Labour leadership: Leslie won't serve under Corbyn
Shadow Chancellor Chris Leslie has said he would not serve under Jeremy Corbyn if he becomes Labour leader.
He told the BBC Labour would "not be the party I joined" if Mr Corbyn won in September and the party needed a "credible" alternative prime minister.
Mr Corbyn, who has the most nominations from constituency Labour parties, is to detail more of his policies this week.
He will reportedly spell out a plan to end "political and economic austerity" by 2020 through higher public spending.
The Guardian said Mr Corbyn was expected to elaborate on his plans for a fairer Britain and a more highly-skilled workforce through the "sound economics of public investment".
The leadership contest - in which Andy Burnham, Yvette Cooper and Liz Kendall are also standing - has been turned on its head by the performance of Mr Corbyn, the veteran left-wing MP who only got enough nominations from MPs after a number who did not back him decided to nominate him to "broaden debate" during the contest.
He has topped two early opinion polls and won the backing of four major unions but his growing popularity has prompted a backlash from senior figures in the party, ranging from Tony Blair to Lord Kinnock.
Mr Leslie, who became shadow chancellor in the wake of May's election defeat, said the leadership contest was a "fork in the road" for the opposition and that the party faced a decade out of power if Mr Corbyn prevailed.
Analysis - by assistant political editor Norman Smith
If this was meant to be the start of a concerted fight-back by senior figures in the Labour Party against Jeremy Corbyn it seems to have fizzled out in a morning - and it reflects a shadow cabinet in a state of confusion.
Some shadow ministers take the view that any attacks on Jeremy Corbyn fuel his argument that he is the anti-establishment anti-business-as-usual candidate.
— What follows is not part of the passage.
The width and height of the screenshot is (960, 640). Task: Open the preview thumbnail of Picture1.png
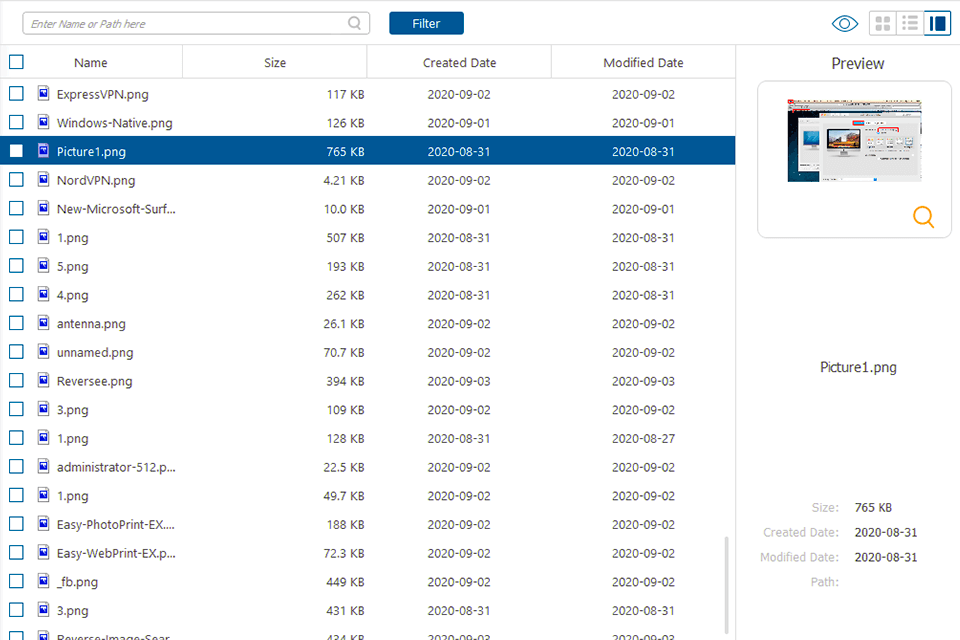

Those around Chris Leslie take the view this is a profound moment in the Labour Party with an ideological decision to be taken on whether it becomes a quasi-Marxist organisation or remains a social democratic progressive force.
And then there is the bulk of the shadow cabinet, who seem to be not quite sure what on earth they should do. If Jeremy Corbyn wins some say they would serve under him, others would not. It is a scene of complete and utter chaos.
Mr Leslie said there was a yearning within Labour for "big, bold" solutions but Mr Corbyn's policy of a so-called "people's quantitative easing" risked creating higher inflation and interest rates, placing a financial burden on poorer people.
"Some of the solutions offered on the hard-left are not all that they are cracked up to be," he told BBC Radio 4's Today programme. "In fact, they risk hurting some of the most poor, vulnerable and those on the lowest incomes."
Economic credibility "wasn't just about winning elections", he said, but "making sure you can say where the money is coming from for those better public services".
Mr Leslie, who was closely involved in shaping Labour's economic policy under Ed Miliband, said "on principle" he did not think he could serve in a shadow cabinet under Mr Corbyn although he vowed to remain in the party.
"It would be a very different political party (if Mr Corbyn won)," he argued. "It would not be the party I joined."
Fellow Labour MP John Woodcock, who is backing Liz Kendall, told BBC Radio 4's World at One he was concerned about the party's image "taking a massive leap back to the politics of Michael Foot and the 1980s" following the surge in support for Mr Corbyn.
But Richard Murphy, an economic adviser to Mr Corbyn's campaign and of Tax Research UK, said Mr Leslie has "got this completely wrong" as he defended the plan for "people's quantitative easing".
He told World at One: "The real question for Chris Leslie is 'why did you support £375bn for the banks?' when actually very much less would create jobs in every constituency throughout the UK, which is precisely what Jeremy Corbyn is offering by adopting this programme."
Mr Corbyn has said he will reintroduce elections for the shadow cabinet, which were scrapped by Mr Miliband. This means all MPs will have to decide whether to put themselves forward.
Ballot papers for the leadership election will be sent out on 14 August, with the result announced on 12 September.